There is also now a new page in the documentation called Comparing MNX and MusicXML, which is intended as the eventual successor to the existing MNX by Example page. Once Adrian has implemented the missing features – the ability to focus in on just the relevant parts of the mark-up in each example, and the ability to order them reliably – then the previous page can be retired.
The next job is to model the complex types so that it can be possible to use this documentation system for MusicXML as well as MNX, and to make it possible to create additional pages in the documentation to house more discursive material such as tutorials, examples, and so on. Beyond that, Adrian will continue to migrate the existing MNX specification material into the new system.
The next co-chairs meeting will be on Tuesday 16 February 2021.
Issues #261 (lyric alignment), #282 (adding part name as a credit-type), #302 (discontinue type for pedal lines), #310 (measure numbering for multiple rests), #333 (clarifying the documentation for the transpose element), #349 (clarifying the interaction in the harmony element between specifying a kind of none and then specifying a root for the chord), and #352 (clarifying how certain kinds of chord symbols with suspended notes should be represented) have all been closed in the last two weeks.
Issues #28 (clarifying musical location after the last note in the bar), #43 (placement of dynamics and directions both with placement attributes), #362 (figured bass justification and alignment), #363 (adding new sound IDs), and #368 (doubling transposition above) have all been brought into scope for MusicXML 4.0.
29 issues remain open in the MusicXML 4.0 milestone. The next priority issues for work are #294 (the listen element) and #277 (clarifying which part different notes on the same stem belong to).
The co-chairs welcome feedback from the community for issues #295, concerning Roman numerals notation, #203 and #204, concerning guitar bends. With the planned deadline of trying to bring new functionality to completion by the end of February, timely feedback from the community on these issues will help to ensure that they are addressed in this version.
After further discussion between the co-chairs, we have decided to descope issue #80 (support for numbered notation systems) from the SMuFL 1.4 release, as there is sufficient uncertainty about the best way to approach this and precisely which conventions to support. In the interest of not delaying SMuFL 1.4 any further, we’ll therefore defer this to a future release.
Daniel is still planning to complete the necessary work on new glyphs in Bravura so that the new symbols are available by the end of January.
Adrian has been working hard on the documentation generation tool that was discussed in the previous meeting. Although work is still in progress, community members can take a look at the tool and try running it themselves on their local computers by following the instructions on the docgenerator page in the MNX repository. You can see the current output of the generator on the docs page.
Now that the tool is basically up and running, Adrian will now turn his attention to moving over all of the existing material from the current version of the specification and the MNX by Example pages into the new tool. There will also be some work on the visual styling to bring the output closer into line with the usual look and feel of W3C final reports and specifications.

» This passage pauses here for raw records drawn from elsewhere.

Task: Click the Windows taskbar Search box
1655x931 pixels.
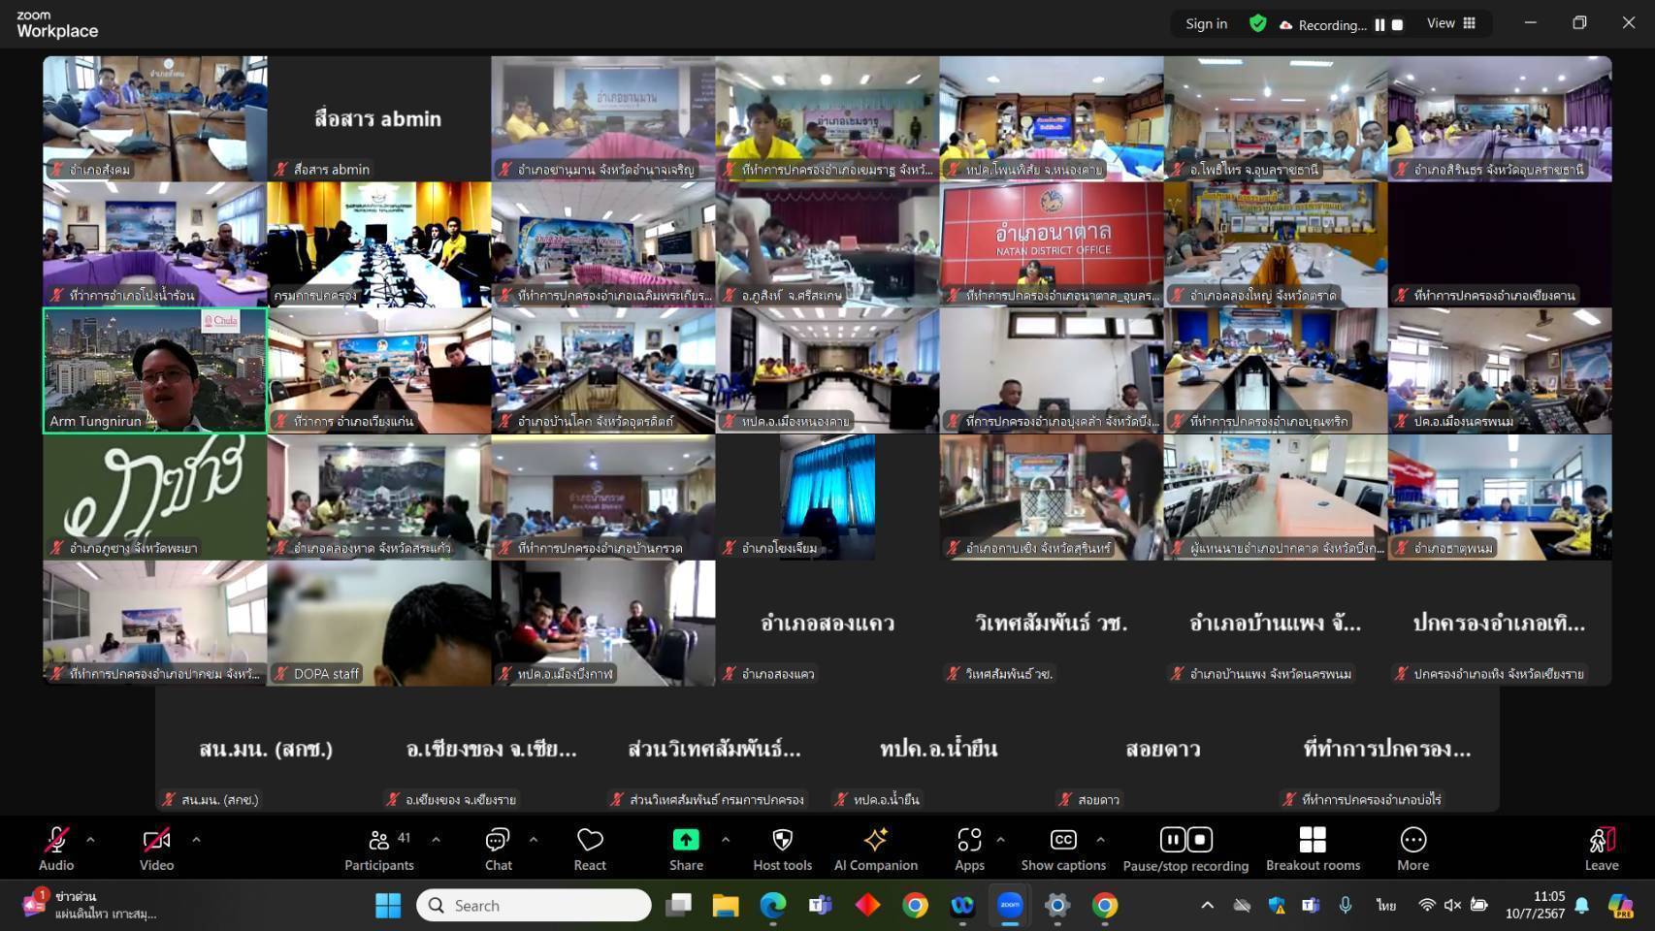Action: (534, 905)
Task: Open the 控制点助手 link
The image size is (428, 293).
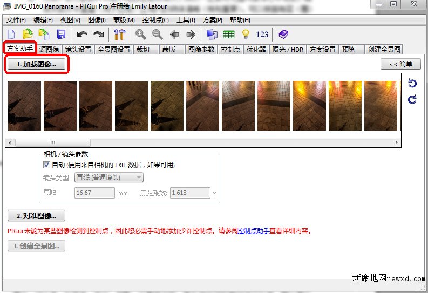Action: pos(254,230)
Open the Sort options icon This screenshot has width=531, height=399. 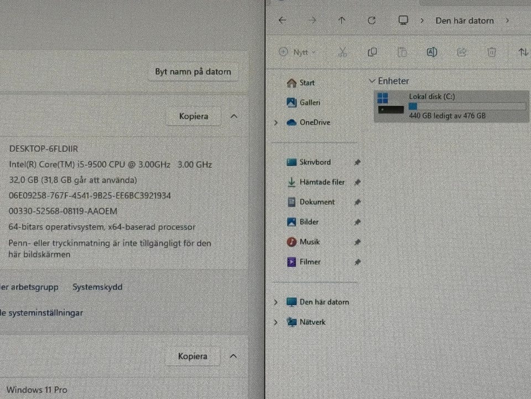[x=523, y=52]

All being well, it is also hoped that this new tool will be able to be used for the MusicXML 4.0 documentation. The tool cannot currently handle all of the complex types and ordered elements required by the MusicXML schemas, but Adrian will be working to continue to expand the tool to make this possible in the coming weeks.
At this stage, the co-chairs are not inviting feedback on the tool or its output: both will continue to evolve quickly over the next few weeks. Once the co-chairs feel the tool is complete enough for feedback to be useful, we will be sure to let the community know.
The next co-chairs meeting is scheduled for Tuesday 2 February.